Замерла в молчаливом горе лесная чудь. В свое время отняв у этого народа лучшие угодья, вятичи однако не покушались на внутренний уклад жизни, а кое-что из обычаев даже переняли себе. Чуди в лесах по течению Лопасни оставалось с десяток деревень, большая часть племени давно отселилась на север. Но чудские сказители по-прежнему пели руны о временах, когда их народ в приволье и изобилии, никем не угнетаемый, жил на огромной лесной равнине, вплоть до Ильмень-озера на западе, до Бела-озера на севере. Старики передавали юным надежду, что вслед за обращением солнца и луны, зим и весен, человечество совершит круг, и добрые времена для чуди вернутся, а обидчики будут унижены. Учили, что главное – хранить в народе согласие, почитание богов и память предков. Терпеливо, упорно в каждом дому копить силы, копить добро, передавая от поколения к поколению. Теперь эта надежда погибала, будто речной лед трещал и расходился под ногами. Сопротивляться малым числом бесполезно, бежать некуда; чудь теснили везде; в тех северных краях, где народ надеялся сохранить покой и свободу, его обирали данями новгородцы, грабили и насиловали бродячие дружины варягов. Среди чуди жила память, как в разгар славянского вторжения один из мудрых жрецов сказал: когда невозможно защитить свободу в этом мире, для праведного человека, верного чтителя богов, остается возможность обрести ее в ином. Войдя в нарочито выкопанную большую землянку вместе с женой, с детьми, со всем имением, он завалил изнутри вход, чтобы воскреснуть в будущем, блаженном веке. Тогда за ним последовали многие, лучшие, кто пользовались среди соплеменников честью и понимали, что не сохранят ее в своих собственных глазах, когда весь народ будет жестоко унижен. Вятичи не решались селиться в местах, где «чудь под землю ушла». Могилы заживо погребенных остались на земле как засады враждебных воинов, притаившихся в ожидании своего часа. И за смертным порогом страшились вятичи встретить «чудь подземную», смутно предчувствуя, что «там» обиженные и обидчики поменяются местами.

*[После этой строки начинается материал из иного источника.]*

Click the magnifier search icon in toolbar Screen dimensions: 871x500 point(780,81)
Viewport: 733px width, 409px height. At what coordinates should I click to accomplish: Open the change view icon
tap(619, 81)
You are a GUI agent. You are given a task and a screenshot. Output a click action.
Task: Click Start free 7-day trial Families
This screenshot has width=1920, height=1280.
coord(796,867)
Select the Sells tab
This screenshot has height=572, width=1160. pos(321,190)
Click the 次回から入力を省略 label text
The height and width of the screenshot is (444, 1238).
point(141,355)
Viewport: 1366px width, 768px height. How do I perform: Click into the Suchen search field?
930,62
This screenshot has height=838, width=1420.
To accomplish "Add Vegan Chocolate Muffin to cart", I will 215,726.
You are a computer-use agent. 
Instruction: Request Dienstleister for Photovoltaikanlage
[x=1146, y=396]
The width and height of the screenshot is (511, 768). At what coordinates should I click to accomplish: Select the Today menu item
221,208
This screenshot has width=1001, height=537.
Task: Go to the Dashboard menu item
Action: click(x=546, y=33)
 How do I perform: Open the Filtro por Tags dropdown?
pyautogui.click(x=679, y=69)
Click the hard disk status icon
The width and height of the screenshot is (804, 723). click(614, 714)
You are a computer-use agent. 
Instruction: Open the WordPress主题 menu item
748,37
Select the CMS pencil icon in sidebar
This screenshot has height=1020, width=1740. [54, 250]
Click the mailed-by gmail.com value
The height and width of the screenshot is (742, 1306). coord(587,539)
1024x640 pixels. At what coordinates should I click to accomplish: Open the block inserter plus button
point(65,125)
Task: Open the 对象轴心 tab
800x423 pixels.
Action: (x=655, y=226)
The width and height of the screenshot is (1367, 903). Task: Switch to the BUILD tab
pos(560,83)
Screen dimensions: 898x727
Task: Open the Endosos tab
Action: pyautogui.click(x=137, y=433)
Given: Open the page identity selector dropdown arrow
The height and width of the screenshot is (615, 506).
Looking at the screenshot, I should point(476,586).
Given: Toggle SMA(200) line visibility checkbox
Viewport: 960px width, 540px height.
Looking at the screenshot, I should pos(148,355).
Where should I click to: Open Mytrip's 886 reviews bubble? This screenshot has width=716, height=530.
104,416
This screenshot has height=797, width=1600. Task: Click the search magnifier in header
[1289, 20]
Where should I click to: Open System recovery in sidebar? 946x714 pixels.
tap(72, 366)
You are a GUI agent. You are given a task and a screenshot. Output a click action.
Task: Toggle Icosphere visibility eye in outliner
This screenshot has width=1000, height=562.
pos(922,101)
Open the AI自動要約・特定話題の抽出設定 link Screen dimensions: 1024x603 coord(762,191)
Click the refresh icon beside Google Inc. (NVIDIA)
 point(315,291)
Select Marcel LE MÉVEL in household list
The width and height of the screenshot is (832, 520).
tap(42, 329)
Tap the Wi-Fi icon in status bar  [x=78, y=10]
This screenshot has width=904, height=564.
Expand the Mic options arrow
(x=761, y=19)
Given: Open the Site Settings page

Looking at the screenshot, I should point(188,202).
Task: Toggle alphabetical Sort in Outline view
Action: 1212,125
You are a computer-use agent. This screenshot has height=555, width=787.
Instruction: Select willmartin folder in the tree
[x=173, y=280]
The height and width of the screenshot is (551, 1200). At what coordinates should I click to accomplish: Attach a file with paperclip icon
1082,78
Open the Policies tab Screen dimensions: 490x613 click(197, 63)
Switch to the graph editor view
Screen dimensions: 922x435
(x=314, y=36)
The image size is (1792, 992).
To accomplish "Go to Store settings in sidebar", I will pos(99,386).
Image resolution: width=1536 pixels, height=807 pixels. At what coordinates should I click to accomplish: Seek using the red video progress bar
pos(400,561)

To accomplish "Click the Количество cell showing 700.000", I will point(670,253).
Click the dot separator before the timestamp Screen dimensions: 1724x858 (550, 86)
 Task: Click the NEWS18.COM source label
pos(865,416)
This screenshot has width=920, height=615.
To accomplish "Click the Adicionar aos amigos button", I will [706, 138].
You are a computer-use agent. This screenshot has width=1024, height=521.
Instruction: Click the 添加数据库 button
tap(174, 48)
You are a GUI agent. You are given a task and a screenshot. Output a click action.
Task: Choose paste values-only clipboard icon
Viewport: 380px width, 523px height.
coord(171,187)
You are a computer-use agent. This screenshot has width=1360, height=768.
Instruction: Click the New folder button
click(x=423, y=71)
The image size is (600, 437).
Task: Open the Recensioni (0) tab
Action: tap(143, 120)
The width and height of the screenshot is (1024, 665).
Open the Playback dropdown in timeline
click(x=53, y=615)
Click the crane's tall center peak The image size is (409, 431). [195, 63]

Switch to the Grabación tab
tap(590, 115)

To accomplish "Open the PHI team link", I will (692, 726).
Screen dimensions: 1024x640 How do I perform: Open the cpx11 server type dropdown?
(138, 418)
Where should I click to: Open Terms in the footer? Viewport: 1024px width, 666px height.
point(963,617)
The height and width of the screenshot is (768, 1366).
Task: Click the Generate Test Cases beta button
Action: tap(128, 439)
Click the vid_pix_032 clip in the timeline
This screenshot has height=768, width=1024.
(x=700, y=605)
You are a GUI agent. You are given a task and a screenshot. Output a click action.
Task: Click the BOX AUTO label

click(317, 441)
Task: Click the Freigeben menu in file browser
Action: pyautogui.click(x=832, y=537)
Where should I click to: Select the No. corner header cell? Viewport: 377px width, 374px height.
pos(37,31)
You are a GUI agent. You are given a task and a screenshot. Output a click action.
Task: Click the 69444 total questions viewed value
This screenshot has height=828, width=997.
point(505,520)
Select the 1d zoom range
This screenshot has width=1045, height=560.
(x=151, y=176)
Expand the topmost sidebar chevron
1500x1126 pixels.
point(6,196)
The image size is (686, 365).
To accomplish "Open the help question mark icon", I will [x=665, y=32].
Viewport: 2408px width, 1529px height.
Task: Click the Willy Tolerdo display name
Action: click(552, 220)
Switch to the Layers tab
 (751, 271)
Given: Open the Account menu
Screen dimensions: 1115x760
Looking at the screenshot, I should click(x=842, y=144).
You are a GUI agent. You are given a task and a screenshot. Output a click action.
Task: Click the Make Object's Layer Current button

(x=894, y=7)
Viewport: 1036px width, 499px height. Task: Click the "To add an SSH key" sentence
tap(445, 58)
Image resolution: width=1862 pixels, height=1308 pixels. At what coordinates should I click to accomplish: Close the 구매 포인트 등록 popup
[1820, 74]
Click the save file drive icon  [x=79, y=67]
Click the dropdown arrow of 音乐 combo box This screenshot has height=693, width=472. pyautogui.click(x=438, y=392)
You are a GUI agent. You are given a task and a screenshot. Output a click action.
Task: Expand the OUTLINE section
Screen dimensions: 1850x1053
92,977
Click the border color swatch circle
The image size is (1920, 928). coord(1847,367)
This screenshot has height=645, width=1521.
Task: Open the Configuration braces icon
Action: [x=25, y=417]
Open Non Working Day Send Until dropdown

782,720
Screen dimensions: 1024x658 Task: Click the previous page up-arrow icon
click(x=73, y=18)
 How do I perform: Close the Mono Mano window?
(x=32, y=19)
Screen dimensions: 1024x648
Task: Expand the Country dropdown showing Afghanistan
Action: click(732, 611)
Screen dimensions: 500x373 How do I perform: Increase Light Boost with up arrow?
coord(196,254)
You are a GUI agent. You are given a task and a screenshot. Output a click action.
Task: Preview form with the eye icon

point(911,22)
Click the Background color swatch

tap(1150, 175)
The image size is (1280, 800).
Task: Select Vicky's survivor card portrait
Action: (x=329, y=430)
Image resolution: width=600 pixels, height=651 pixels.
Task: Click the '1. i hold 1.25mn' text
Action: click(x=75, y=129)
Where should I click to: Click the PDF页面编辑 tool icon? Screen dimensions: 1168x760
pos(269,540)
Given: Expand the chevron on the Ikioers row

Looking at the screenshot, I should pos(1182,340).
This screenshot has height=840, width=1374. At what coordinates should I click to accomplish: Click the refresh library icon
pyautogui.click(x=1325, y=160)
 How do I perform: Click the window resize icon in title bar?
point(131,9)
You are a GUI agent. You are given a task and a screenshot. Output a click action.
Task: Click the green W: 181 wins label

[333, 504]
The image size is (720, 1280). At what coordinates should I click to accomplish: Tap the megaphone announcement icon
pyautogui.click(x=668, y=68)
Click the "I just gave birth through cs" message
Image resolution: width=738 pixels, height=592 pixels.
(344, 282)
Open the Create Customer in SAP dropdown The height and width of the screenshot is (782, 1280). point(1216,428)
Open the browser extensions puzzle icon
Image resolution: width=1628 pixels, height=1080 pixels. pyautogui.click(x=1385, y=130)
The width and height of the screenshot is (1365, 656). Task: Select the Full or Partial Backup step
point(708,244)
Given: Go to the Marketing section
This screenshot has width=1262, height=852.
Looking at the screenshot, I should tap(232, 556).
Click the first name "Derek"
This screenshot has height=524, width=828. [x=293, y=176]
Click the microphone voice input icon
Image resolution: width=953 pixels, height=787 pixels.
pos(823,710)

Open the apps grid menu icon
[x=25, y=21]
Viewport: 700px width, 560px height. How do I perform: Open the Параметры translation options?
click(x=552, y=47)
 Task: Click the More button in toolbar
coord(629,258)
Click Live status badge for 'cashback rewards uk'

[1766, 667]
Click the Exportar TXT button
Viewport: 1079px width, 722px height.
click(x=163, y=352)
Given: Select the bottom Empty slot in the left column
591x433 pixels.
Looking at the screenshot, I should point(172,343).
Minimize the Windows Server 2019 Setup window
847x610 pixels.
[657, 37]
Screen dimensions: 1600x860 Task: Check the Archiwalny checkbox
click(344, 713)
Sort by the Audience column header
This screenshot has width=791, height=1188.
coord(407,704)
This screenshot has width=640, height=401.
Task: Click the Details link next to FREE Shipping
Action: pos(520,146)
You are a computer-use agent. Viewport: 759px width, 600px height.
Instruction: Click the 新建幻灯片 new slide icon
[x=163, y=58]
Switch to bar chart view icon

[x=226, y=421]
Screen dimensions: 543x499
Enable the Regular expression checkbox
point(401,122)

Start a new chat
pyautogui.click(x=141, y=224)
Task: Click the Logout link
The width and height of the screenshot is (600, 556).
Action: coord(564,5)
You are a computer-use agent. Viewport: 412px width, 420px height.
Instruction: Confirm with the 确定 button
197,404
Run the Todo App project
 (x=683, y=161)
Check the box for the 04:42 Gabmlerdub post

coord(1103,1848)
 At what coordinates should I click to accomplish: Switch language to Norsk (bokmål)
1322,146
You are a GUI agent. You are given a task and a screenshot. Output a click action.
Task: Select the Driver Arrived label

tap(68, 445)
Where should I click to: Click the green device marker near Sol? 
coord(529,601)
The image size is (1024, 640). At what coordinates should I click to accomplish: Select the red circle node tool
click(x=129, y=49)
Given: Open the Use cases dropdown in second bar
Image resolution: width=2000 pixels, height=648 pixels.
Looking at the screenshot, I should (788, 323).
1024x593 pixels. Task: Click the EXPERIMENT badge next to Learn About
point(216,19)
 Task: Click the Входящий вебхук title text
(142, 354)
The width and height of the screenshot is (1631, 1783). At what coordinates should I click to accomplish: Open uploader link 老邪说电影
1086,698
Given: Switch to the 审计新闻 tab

И вот потянулся по краю, как дым лесного пожара, зловещий, тяжкий слух: остатки чуди уходят под землю, за предками… На Лопасне и вправду тянуло дымом: в сильный мороз рыть ямы в глинистом грунте было невозможно; чудины собирали свои семьи в подполья изб и запаливали соломенную кровлю. Следом гари занялись и в селеньях мещеры. Вятичей обступила стена глухого, безответного отчаяния. 


В течение декабря и января наиболее богатая и населенная часть Вятичской земли – города по верхней Оке, Упе, Угре и Жиздре – была жестоко повоевана киево-черниговским войском в союзе с берендеями и торками. Среднеокские городки созвали на деревянные забрала всех, кто остался способен носить оружие. Вставали на последний, безнадежный бой, навстречу неотвратимой доле.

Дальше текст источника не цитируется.